THE PROBLEM: Quote the text lines of the items below verbatim, with the pictures omitted.
════
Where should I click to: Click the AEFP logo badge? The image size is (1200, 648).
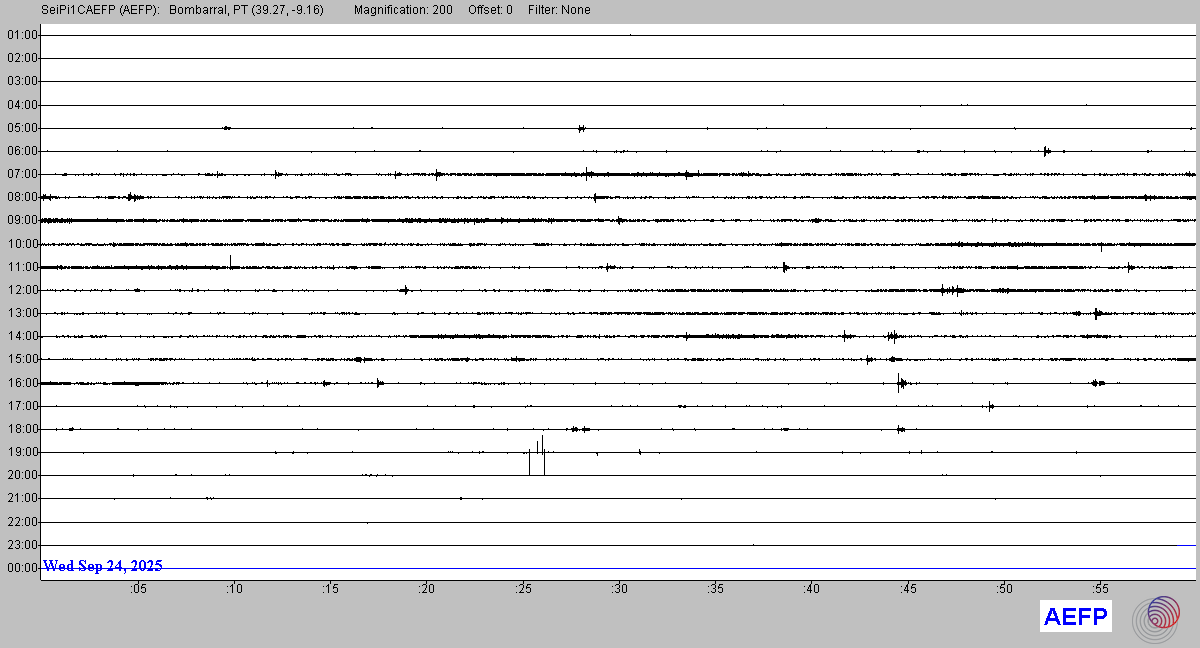tap(1076, 617)

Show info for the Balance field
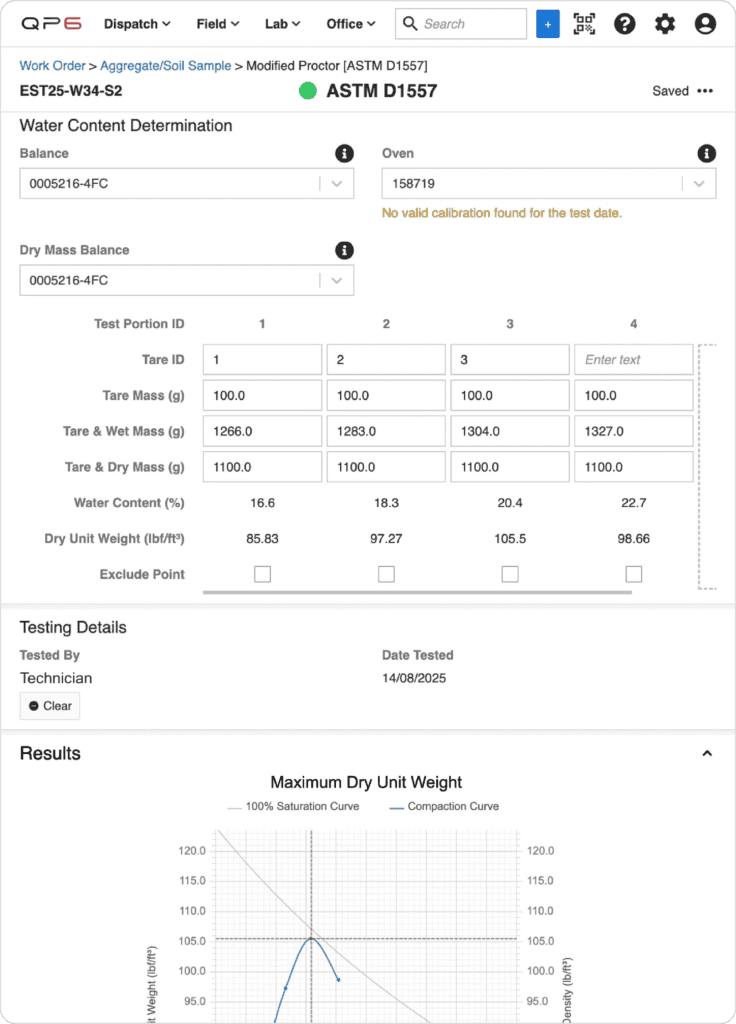[344, 153]
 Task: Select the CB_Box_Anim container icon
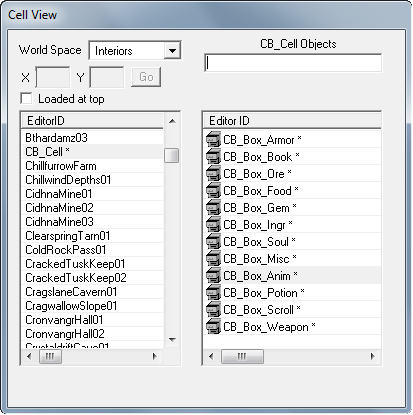pos(213,275)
════
RESULT FOR THIS TASK:
Where should I click to: Click the AEFP logo badge? The image size is (1200, 648).
tap(1076, 617)

Show info for the Balance field
[344, 153]
 Task: Select the CB_Box_Anim container icon
pos(213,275)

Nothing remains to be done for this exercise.